Client Performance - Does it Matter?
Overview
Opera (Fantom’s blockchain client) manages an ever-growing number of transactions, events and blocks. We have conducted a set of experiments to determine how the performance has changed over the first 42M blocks, whether Opera can sustain the growth, and where there is potential for improvement. In our experiments, we found that the performance has been stable, though we can further enhance the Storage access (aka. StateDB) and the Ethereum Virtual Machine (EVM).
Background
Fantom’s network is a decentralized peer-to-peer network consisting of nodes continuously communicating with each other and keeping a consistent version of a ledger (aka blockchain).
Nodes can have different roles: RPC API nodes can issue new transactions and place them in a transaction pool.
Validator nodes are responsible for securing the ledger and making it immutable. Their task is to place transactions from the transaction pool into an event data structure (shown as DAG) to reach consensus via a complex aBFT protocol.
A read-only node can retrieve information from the blockchain for further consumption.
These node types have in common that they run software called the Opera client.

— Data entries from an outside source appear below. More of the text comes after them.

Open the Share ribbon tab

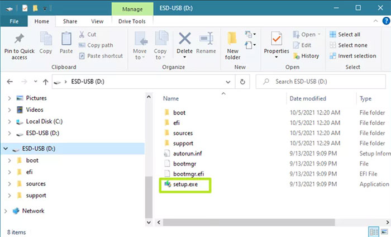click(70, 21)
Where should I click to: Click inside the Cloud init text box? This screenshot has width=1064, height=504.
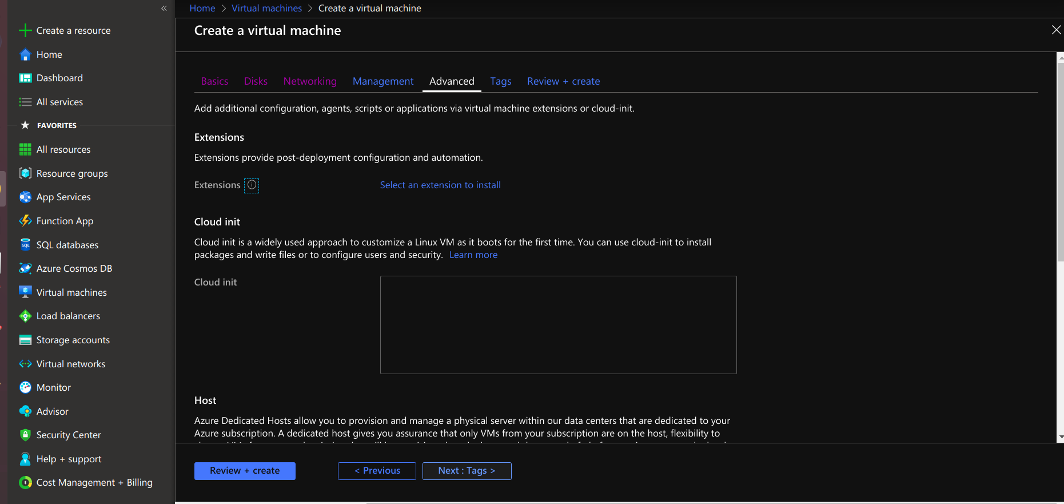click(x=558, y=325)
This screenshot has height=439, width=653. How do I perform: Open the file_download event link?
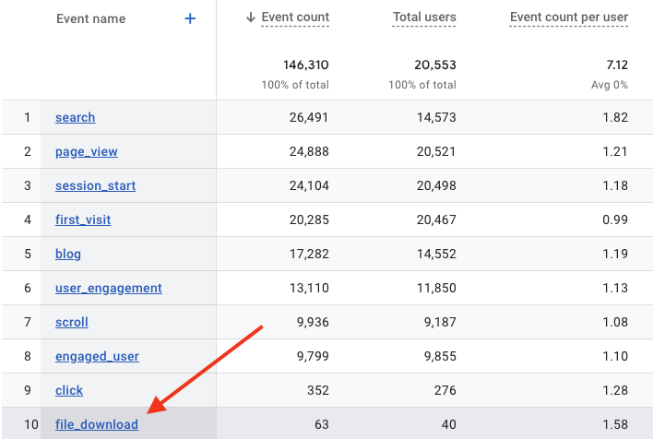click(96, 424)
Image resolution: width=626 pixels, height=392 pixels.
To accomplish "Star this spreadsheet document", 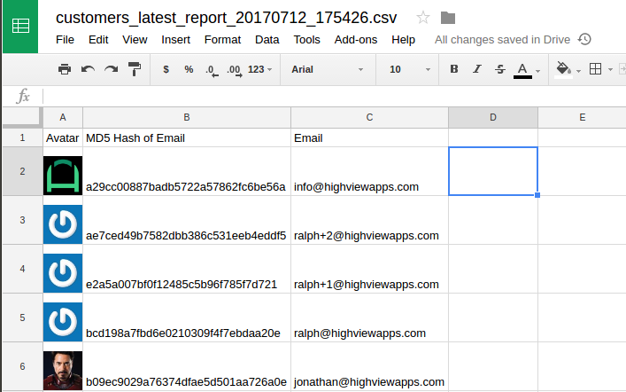I will (x=423, y=18).
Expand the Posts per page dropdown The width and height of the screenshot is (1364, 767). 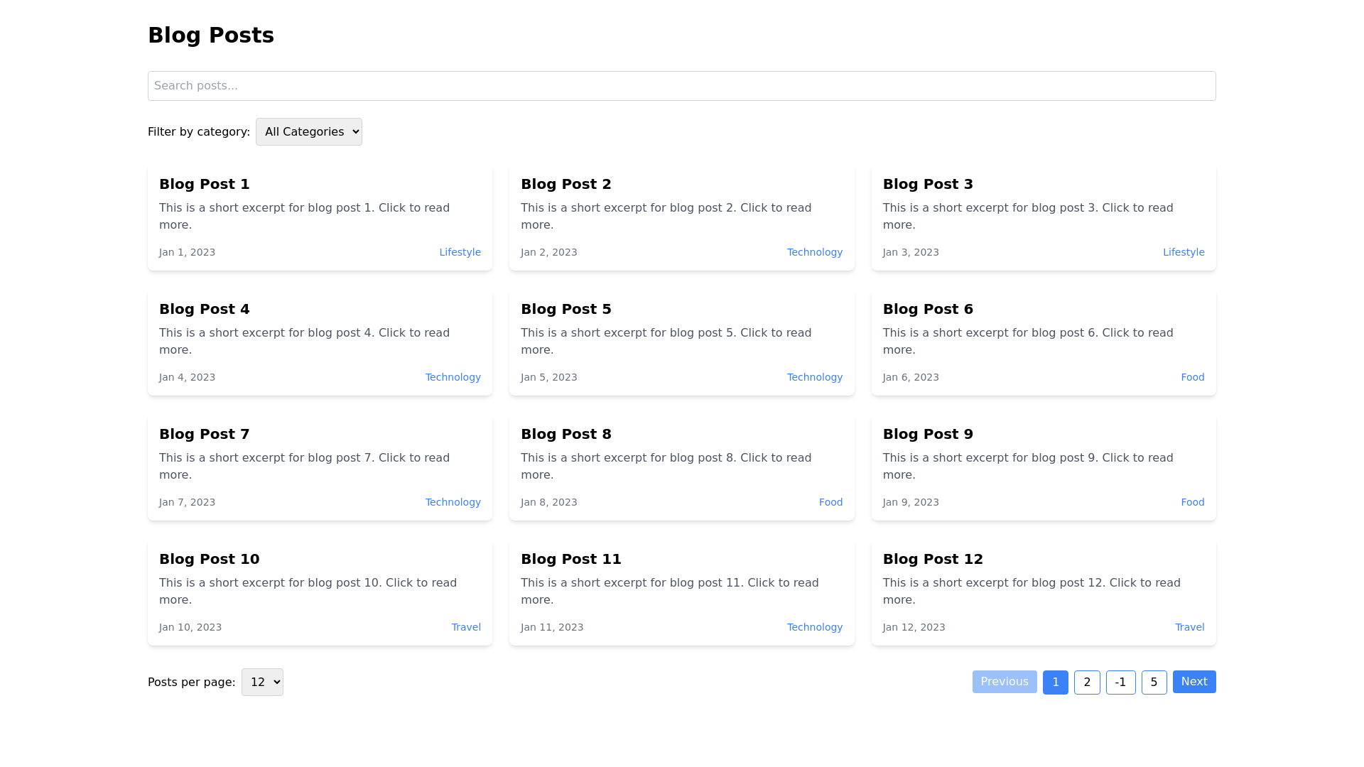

The Opera software has a lot of work to do: It must have a database storing Fantom’s ledger that grows over time and stores account details, including balances and smart contracts. Opera must also run a virtual machine to execute smart contracts on the blockchain directly. Lastly, Opera has a complex network protocol to keep the peer-to-peer network up and running and uses consensus algorithms, ensuring that the ledger is secure and consistent.
As you can imagine, the Opera client is busy doing all this work involving vast data amounts accrued over time. To date, Fantom’s blockchain has 42 million blocks (in July 2022) whose transactions must be stored safely in a cryptographic database.
You may wonder why the design and implementation of the Opera client may impact you as a Fantom user. The answer lies in the processing speed of Fantom’s network: how many transactions per second Fantom’s network can sustain and how fast a single transaction can settle on the ledger. Fantom’s network is fast (a block is confirmed between 1 and 2 seconds, see FTMscan), but the question is whether Fantom’s network can be made faster.
Clearly, faster internet connections and servers would achieve higher transaction throughput and lower latencies. However, a more economical approach is to improve Opera by finding better algorithms and data structures and fine-tuning the software.
TL;DR (jump to What’s next)
Profiling
As a first step, we need to measure the runtime of its components to understand Opera’s performance bottlenecks.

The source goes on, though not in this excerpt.